Return the records from the line that contains "Where should I click to: Edit" through the line that contains "[x=157, y=39]", repeating those lines exactly with the pictures left out.

• _AVAILABLE RECORDS_

· · · · ·

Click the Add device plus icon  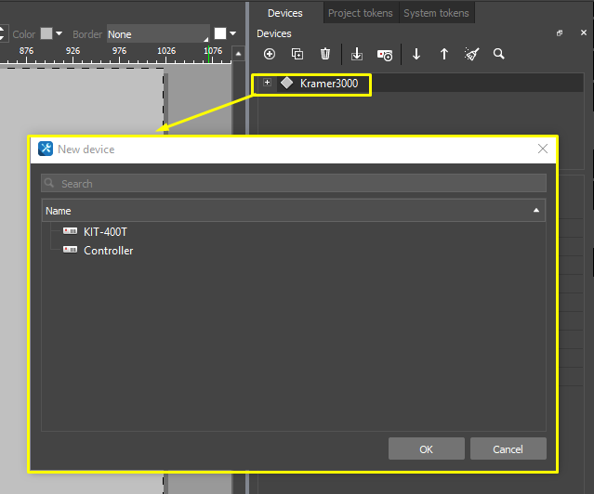coord(271,55)
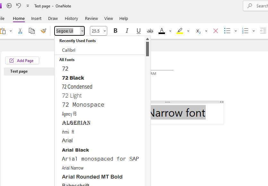Click the Add Page button
The width and height of the screenshot is (268, 186).
point(22,60)
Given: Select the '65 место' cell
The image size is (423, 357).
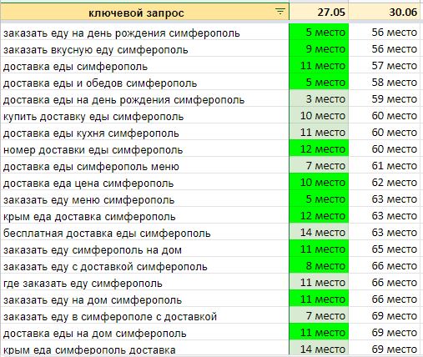Looking at the screenshot, I should [x=384, y=249].
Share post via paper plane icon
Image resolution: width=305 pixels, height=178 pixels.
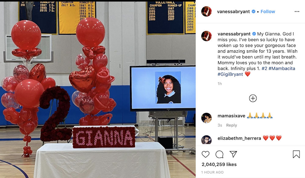[233, 154]
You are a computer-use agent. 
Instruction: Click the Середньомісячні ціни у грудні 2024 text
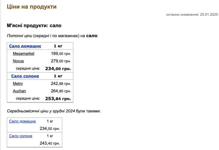pyautogui.click(x=41, y=111)
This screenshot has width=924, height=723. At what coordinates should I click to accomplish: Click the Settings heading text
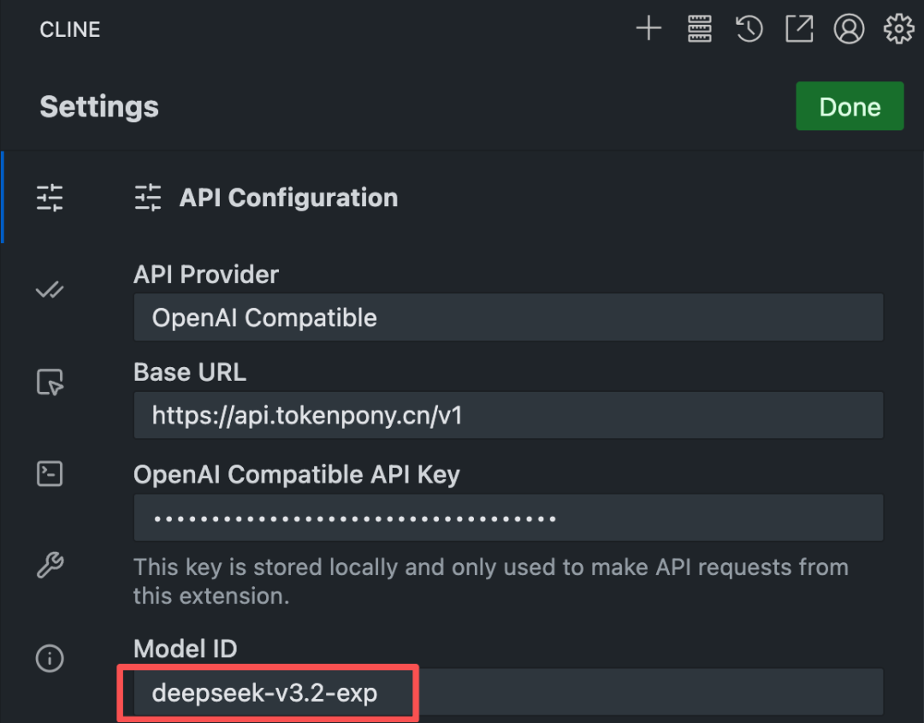(99, 107)
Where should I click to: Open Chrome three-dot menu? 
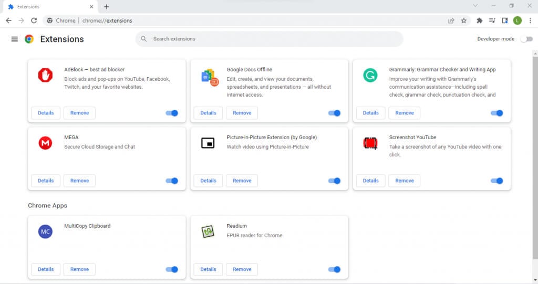click(x=530, y=20)
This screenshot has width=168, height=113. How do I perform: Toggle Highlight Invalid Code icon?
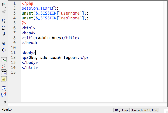coord(4,66)
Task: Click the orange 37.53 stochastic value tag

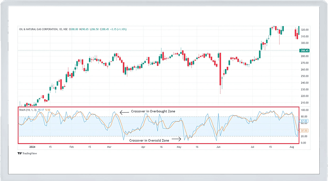Action: click(x=305, y=131)
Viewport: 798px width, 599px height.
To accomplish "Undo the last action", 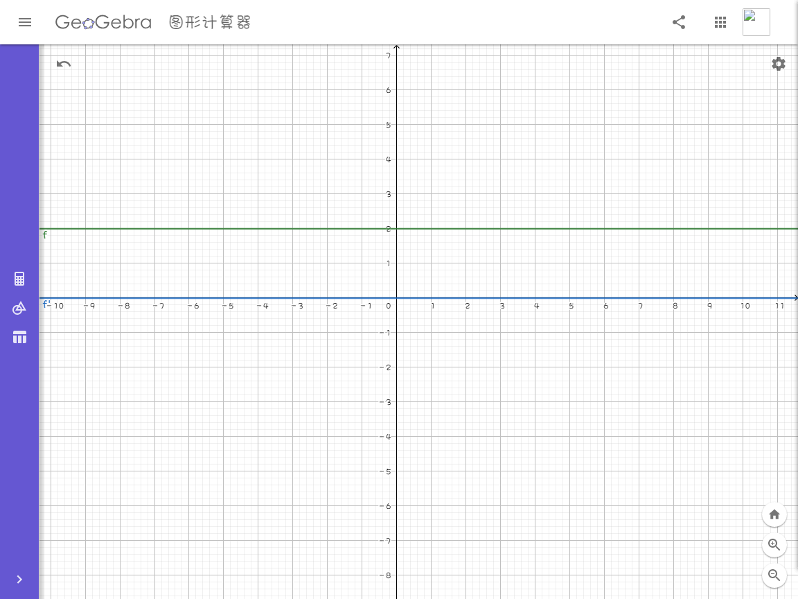I will point(64,64).
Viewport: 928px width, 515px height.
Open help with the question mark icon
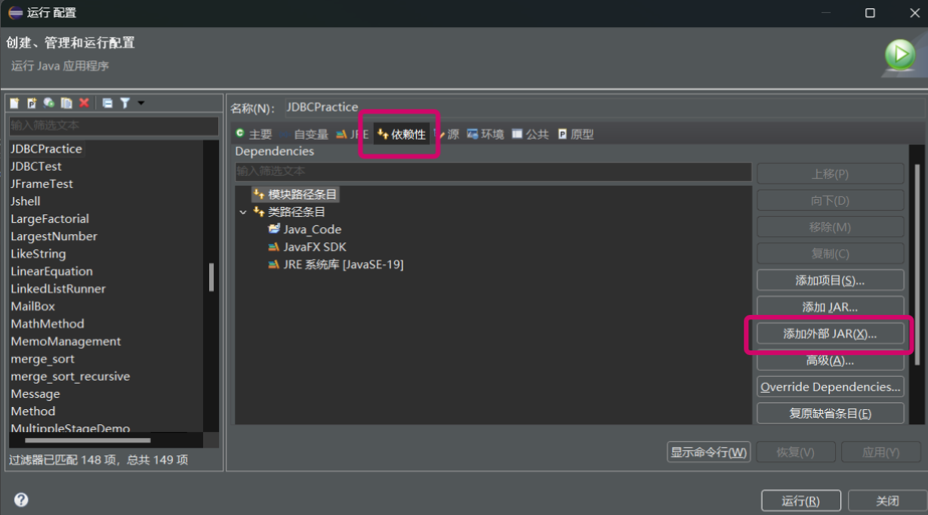point(20,499)
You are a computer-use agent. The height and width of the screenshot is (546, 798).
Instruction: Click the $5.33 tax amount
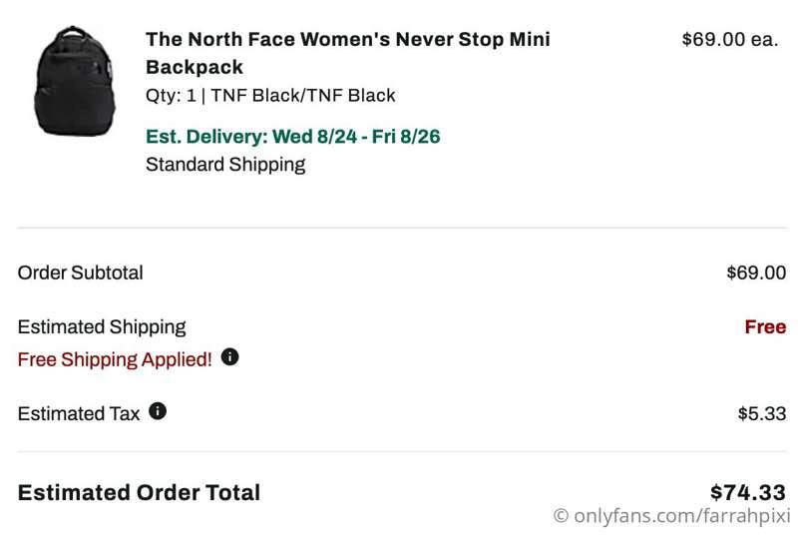[761, 413]
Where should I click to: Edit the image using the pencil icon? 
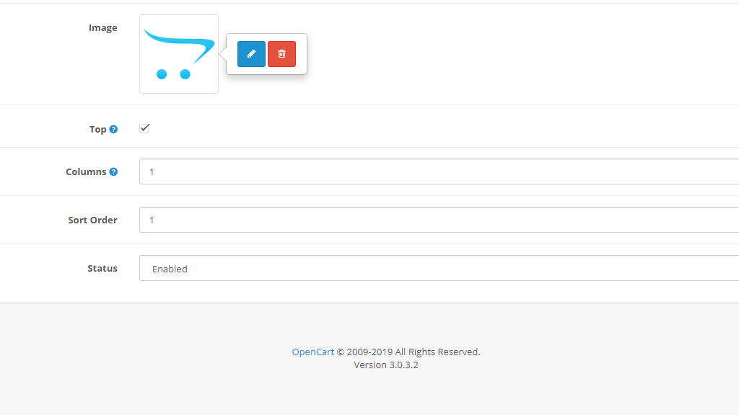[250, 54]
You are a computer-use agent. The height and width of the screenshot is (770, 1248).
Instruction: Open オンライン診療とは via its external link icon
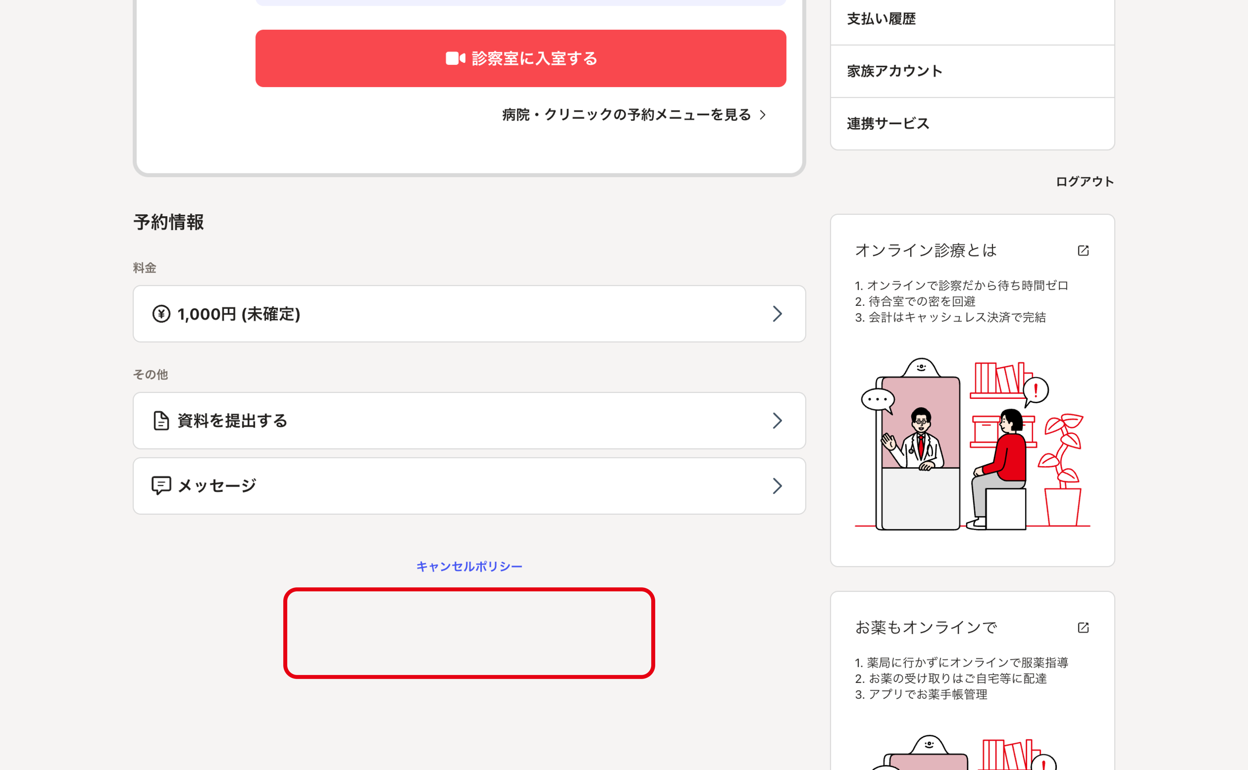tap(1083, 250)
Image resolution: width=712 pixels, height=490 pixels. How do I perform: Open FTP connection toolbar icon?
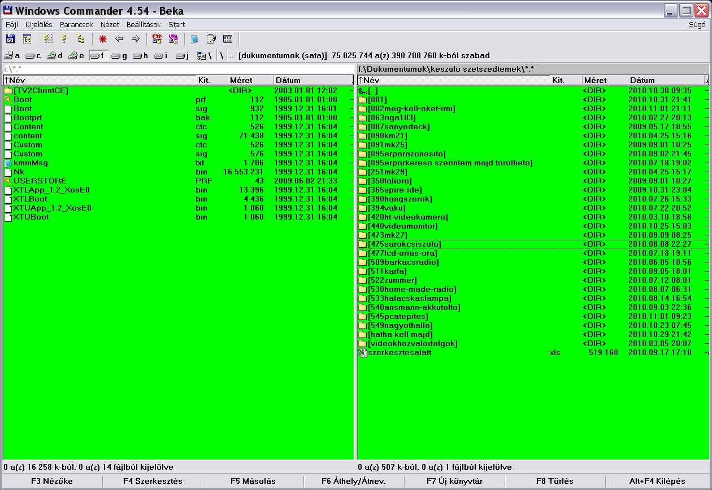[x=157, y=39]
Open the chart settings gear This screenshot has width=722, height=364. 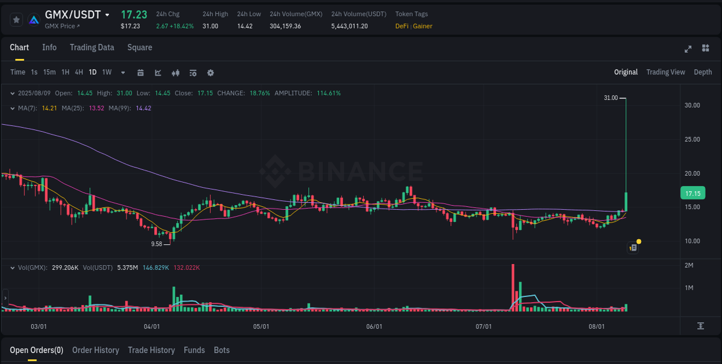tap(210, 73)
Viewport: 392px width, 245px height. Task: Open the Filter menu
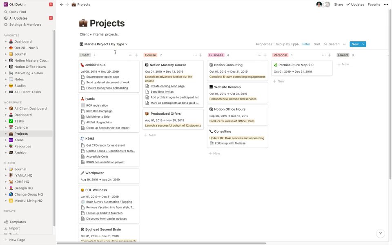coord(306,44)
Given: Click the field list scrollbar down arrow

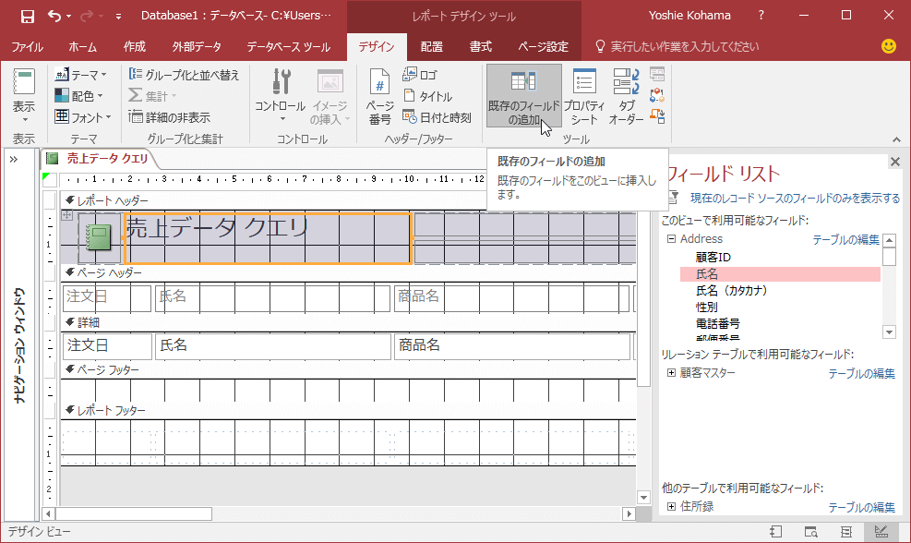Looking at the screenshot, I should (x=889, y=332).
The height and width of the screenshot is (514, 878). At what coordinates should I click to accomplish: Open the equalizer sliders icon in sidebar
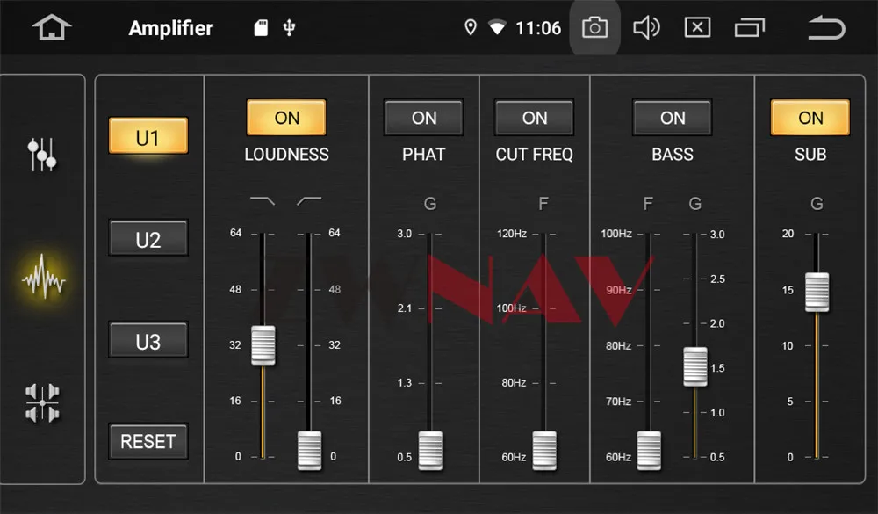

· · · · ·

• _RESULT FOR THIS TASK_
Where should I click to: Edit the image using the pencil icon? 
[250, 54]
You are a computer-use agent. The height and width of the screenshot is (770, 1248).
Instruction: Open オンライン診療とは via its external link icon
tap(1083, 250)
Image resolution: width=712 pixels, height=490 pixels. How do I perform: Open FTP connection toolbar icon?
[x=157, y=39]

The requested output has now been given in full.